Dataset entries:
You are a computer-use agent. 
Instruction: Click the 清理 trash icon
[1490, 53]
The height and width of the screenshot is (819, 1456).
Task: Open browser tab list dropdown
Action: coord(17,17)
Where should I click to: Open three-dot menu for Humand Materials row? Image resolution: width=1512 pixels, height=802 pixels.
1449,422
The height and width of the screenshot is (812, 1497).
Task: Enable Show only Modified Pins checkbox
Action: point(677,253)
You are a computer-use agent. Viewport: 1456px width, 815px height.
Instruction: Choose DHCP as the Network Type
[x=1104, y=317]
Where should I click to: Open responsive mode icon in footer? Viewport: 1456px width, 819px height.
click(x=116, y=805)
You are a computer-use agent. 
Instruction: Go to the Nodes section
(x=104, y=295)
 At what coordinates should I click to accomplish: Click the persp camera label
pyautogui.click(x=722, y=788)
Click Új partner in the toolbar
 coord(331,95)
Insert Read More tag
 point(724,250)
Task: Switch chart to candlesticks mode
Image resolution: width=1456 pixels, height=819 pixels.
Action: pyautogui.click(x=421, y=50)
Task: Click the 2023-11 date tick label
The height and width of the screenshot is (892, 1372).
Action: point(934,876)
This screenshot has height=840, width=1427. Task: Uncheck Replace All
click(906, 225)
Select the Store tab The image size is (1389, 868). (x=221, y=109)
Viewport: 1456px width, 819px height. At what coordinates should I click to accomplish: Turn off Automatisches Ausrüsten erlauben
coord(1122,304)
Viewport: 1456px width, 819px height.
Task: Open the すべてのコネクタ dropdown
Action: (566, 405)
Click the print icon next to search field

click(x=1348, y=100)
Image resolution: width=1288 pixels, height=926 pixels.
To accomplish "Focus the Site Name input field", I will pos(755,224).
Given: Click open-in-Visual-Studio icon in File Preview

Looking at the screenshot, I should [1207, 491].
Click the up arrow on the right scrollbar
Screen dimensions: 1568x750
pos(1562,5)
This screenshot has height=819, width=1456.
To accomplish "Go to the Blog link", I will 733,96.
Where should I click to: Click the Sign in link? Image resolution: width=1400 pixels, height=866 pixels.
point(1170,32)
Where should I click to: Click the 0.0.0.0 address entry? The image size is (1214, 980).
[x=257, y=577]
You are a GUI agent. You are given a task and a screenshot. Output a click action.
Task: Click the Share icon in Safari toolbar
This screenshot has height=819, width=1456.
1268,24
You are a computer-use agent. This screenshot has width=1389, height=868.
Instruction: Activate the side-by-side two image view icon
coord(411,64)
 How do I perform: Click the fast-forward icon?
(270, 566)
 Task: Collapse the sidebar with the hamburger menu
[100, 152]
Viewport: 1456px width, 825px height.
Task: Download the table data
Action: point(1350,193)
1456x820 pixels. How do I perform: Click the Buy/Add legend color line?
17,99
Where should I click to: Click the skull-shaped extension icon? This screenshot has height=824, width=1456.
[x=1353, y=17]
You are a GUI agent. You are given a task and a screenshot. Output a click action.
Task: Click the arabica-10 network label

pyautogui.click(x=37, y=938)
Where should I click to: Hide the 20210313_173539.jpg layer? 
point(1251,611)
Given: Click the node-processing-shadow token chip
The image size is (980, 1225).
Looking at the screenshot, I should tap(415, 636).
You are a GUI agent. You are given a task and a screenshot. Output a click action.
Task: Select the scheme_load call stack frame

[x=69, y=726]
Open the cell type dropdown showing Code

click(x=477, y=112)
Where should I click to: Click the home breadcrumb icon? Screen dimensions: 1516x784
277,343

WHAT NEEDS TO BE DONE = All records above are to be printed exactly, with nothing omitted.

REPLY TO THE EXERCISE =
You are a computer-use agent. 
Instruction: Click the 清理 trash icon
[1490, 53]
The height and width of the screenshot is (819, 1456).
Task: Open browser tab list dropdown
Action: coord(17,17)
Where should I click to: Open three-dot menu for Humand Materials row? Image resolution: width=1512 pixels, height=802 pixels.
1449,422
The height and width of the screenshot is (812, 1497).
Task: Enable Show only Modified Pins checkbox
Action: point(677,253)
You are a computer-use agent. Viewport: 1456px width, 815px height.
Instruction: Choose DHCP as the Network Type
[x=1104, y=317]
Where should I click to: Open responsive mode icon in footer? Viewport: 1456px width, 819px height.
click(x=116, y=805)
You are a computer-use agent. 
Instruction: Go to the Nodes section
(x=104, y=295)
 At what coordinates should I click to accomplish: Click the persp camera label
pyautogui.click(x=722, y=788)
Click Új partner in the toolbar
 coord(331,95)
Insert Read More tag
 point(724,250)
Task: Switch chart to candlesticks mode
Image resolution: width=1456 pixels, height=819 pixels.
Action: pyautogui.click(x=421, y=50)
Task: Click the 2023-11 date tick label
The height and width of the screenshot is (892, 1372).
Action: point(934,876)
This screenshot has height=840, width=1427. Task: Uncheck Replace All
click(906, 225)
Select the Store tab The image size is (1389, 868). (x=221, y=109)
Viewport: 1456px width, 819px height. At what coordinates should I click to accomplish: Turn off Automatisches Ausrüsten erlauben
coord(1122,304)
Viewport: 1456px width, 819px height.
Task: Open the すべてのコネクタ dropdown
Action: (566, 405)
Click the print icon next to search field

click(x=1348, y=100)
Image resolution: width=1288 pixels, height=926 pixels.
To accomplish "Focus the Site Name input field", I will pos(755,224).
Given: Click open-in-Visual-Studio icon in File Preview

Looking at the screenshot, I should [1207, 491].
Click the up arrow on the right scrollbar
Screen dimensions: 1568x750
pos(1562,5)
This screenshot has height=819, width=1456.
To accomplish "Go to the Blog link", I will 733,96.
Where should I click to: Click the Sign in link? Image resolution: width=1400 pixels, height=866 pixels.
point(1170,32)
Where should I click to: Click the 0.0.0.0 address entry? The image size is (1214, 980).
[x=257, y=577]
You are a GUI agent. You are given a task and a screenshot. Output a click action.
Task: Click the Share icon in Safari toolbar
This screenshot has height=819, width=1456.
1268,24
You are a computer-use agent. This screenshot has width=1389, height=868.
Instruction: Activate the side-by-side two image view icon
coord(411,64)
 How do I perform: Click the fast-forward icon?
(270, 566)
 Task: Collapse the sidebar with the hamburger menu
[100, 152]
Viewport: 1456px width, 825px height.
Task: Download the table data
Action: point(1350,193)
1456x820 pixels. How do I perform: Click the Buy/Add legend color line?
17,99
Where should I click to: Click the skull-shaped extension icon? This screenshot has height=824, width=1456.
[x=1353, y=17]
You are a GUI agent. You are given a task and a screenshot. Output a click action.
Task: Click the arabica-10 network label

pyautogui.click(x=37, y=938)
Where should I click to: Hide the 20210313_173539.jpg layer? 
point(1251,611)
Given: Click the node-processing-shadow token chip
The image size is (980, 1225).
Looking at the screenshot, I should tap(415, 636).
You are a GUI agent. You are given a task and a screenshot. Output a click action.
Task: Select the scheme_load call stack frame

[x=69, y=726]
Open the cell type dropdown showing Code

click(x=477, y=112)
Where should I click to: Click the home breadcrumb icon? Screen dimensions: 1516x784
277,343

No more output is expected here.